• [Exercise goal] Determine how many lines in the listing below contain the word "computer", then state that number by itself.

• [Extracted entries]
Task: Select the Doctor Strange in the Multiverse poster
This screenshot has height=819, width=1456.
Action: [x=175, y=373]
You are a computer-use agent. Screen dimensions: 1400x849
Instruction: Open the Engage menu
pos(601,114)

* * *

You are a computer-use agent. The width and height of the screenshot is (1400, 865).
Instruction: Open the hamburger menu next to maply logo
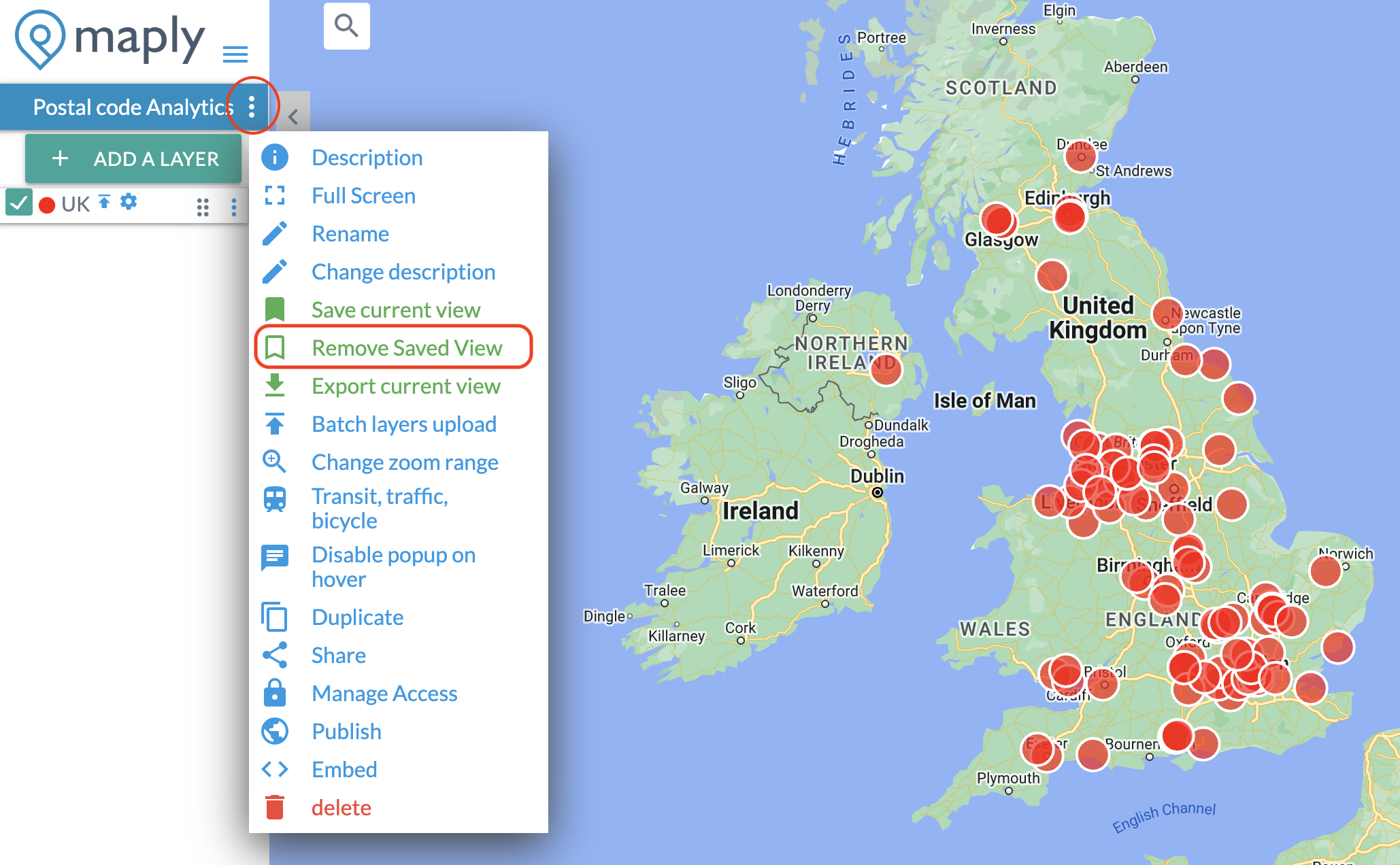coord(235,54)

• [Exercise solution] 2